Uma missão de manutenção da paz pode ser a melhor maneira de ajudar Gaza a se curar. De fato, a brutalidade do ataque do Hamas em 7 de outubro e a subsequente carnificina em Gaza tornaram impossível o retorno ao status quo ante. A reconstrução de Gaza levará anos e exigirá níveis extraordinários de financiamento e mobilização. É improvável que doadores em potencial enviem os fundos necessários enquanto o Hamas permanecer no poder. A AP em sua forma atual não pode estabilizar ou reconstruir Gaza sozinha. E se as forças israelenses permanecerem no local, sua presença dificultará qualquer esforço significativo para fornecer ajuda. Um esforço internacional massivo é necessário para fornecer lei e ordem, reabrir escolas e hospitais, limpar os escombros e remover munições não detonadas.
Missões de manutenção da paz recentes dificilmente têm um histórico perfeito. Os Estados Unidos, por exemplo, falharam catastroficamente em criar uma alternativa ao governo do Talibã no Afeganistão, e a missão da ONU no Mali foi expulsa por uma junta militar no ano passado. Um número crescente de críticos argumenta que as intervenções de manutenção da paz são ineficazes e simplesmente não conseguem gerenciar transições políticas complexas. Embora muitas das críticas sejam válidas, é um erro confundir missões de manutenção da paz com os processos políticos que elas devem acompanhar. As operações de manutenção da paz devem ser apenas medidas de curto prazo para facilitar mudanças políticas, nunca soluções para conflitos em si mesmas. E algumas missões de manutenção da paz, incluindo no Oriente Médio, ajudaram a acabar com guerras, reforçar acordos e evitar escaladas militares.
Uma missão internacional pode funcionar em Gaza, mas Israel, a AP e os Estados Unidos terão que definir as condições para seu sucesso. Washington deve coordenar melhor os esforços humanitários entre seus parceiros. Líderes israelenses e palestinos precisarão fazer duras concessões para convencer os países de que vale a pena participar de uma missão. E, acima de tudo, Israel e o Hamas terão que concordar com um cessar-fogo.
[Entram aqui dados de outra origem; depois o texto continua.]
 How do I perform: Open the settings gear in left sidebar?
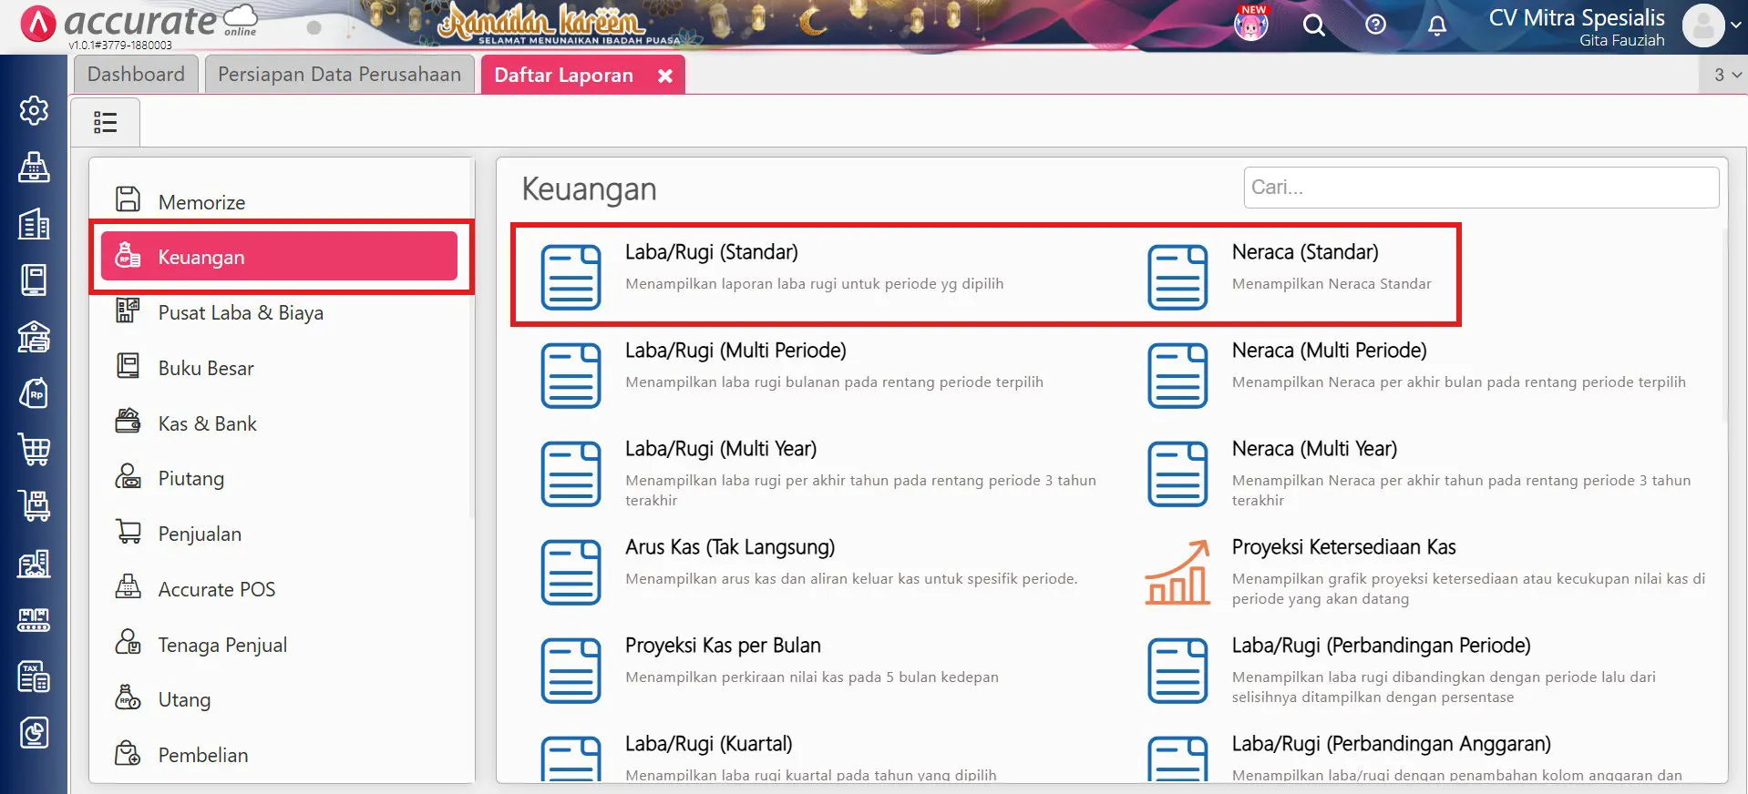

O BERÇO DA MANUTENÇÃO DA PAZ
A manutenção da paz como conceito nasceu do conflito árabe-israelense. O primeiro órgão multinacional armado moderno de manutenção da paz, a Força de Emergência da ONU, foi criada após a crise de Suez de 1956, quando o Reino Unido, a França e Israel invadiram o Egito para tomar o Canal de Suez. A UNEF supervisionou a retirada de Israel dos territórios egípcios do Sinai e Gaza e permaneceu implantada no lado egípcio das linhas de cessar-fogo por pouco mais de dez anos para reduzir as tensões e impedir os combates. A UNEF foi vista inicialmente como um grande sucesso para a nascente ONU. Os estados-membros clamaram para contribuir com tropas. O governo Eisenhower considerou isso uma grande vitória diplomática, especialmente porque ocorreu durante a invasão soviética da Hungria, um dos momentos mais tensos da Guerra Fria.
Mas apenas uma década após a criação da força, o cessar-fogo entre Israel e Egito que foi reforçado pela implantação da UNEF entrou em colapso. A falha fatal da UNEF, que assola a maioria das missões de manutenção da paz até hoje, é que ela exigia o consentimento legal de um beligerante para se implantar em seu território — Egito, no caso da UNEF. Como resultado, a UNEF ficou vulnerável aos caprichos do Cairo e, em 1967, o presidente egípcio Gamal Abdel Nasser revogou seu consentimento para a missão, e a ONU decidiu retirar a força de emergência. A decisão de Nasser ajudou a desencadear a Guerra dos Seis Dias, que transformou profundamente a natureza do conflito e resultou na ocupação de Gaza por Israel.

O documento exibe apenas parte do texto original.